• What is required: Which lines below contain the word "Given"? Copy each one.

----

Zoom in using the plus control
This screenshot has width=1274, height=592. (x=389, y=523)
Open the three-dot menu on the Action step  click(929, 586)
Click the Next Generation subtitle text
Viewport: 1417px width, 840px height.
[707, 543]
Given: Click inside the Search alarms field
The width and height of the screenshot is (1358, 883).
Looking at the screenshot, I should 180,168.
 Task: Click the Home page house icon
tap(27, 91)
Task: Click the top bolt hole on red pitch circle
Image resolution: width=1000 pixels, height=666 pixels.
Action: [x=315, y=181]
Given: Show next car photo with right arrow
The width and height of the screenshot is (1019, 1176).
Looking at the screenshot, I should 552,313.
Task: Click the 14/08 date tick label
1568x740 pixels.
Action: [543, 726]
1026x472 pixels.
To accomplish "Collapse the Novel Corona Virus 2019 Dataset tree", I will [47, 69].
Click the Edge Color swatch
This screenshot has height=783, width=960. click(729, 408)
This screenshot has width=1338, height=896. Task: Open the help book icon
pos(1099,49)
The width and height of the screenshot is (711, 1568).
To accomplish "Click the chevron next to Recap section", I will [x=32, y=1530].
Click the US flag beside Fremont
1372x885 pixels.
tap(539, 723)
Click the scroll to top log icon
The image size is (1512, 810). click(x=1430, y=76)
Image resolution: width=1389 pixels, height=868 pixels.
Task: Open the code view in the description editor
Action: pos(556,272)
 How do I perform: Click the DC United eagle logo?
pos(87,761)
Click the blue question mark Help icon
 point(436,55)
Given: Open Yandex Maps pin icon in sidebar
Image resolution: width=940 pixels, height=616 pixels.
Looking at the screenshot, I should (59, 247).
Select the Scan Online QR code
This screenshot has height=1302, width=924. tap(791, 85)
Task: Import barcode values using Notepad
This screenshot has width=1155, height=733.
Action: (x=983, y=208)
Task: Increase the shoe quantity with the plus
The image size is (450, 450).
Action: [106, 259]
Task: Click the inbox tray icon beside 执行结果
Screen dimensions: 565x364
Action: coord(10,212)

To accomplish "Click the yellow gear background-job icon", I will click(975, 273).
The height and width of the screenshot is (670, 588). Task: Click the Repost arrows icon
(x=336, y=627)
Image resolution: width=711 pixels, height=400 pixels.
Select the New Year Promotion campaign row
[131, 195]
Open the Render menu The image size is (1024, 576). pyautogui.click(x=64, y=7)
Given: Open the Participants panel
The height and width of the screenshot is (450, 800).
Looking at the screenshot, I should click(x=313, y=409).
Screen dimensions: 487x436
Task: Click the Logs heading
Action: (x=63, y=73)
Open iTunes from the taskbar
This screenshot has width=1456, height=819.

----

• Solution below:
Given: Click inside the Search alarms field
Given: Show next car photo with right arrow
Given: Open Yandex Maps pin icon in sidebar
Given: Open the Participants panel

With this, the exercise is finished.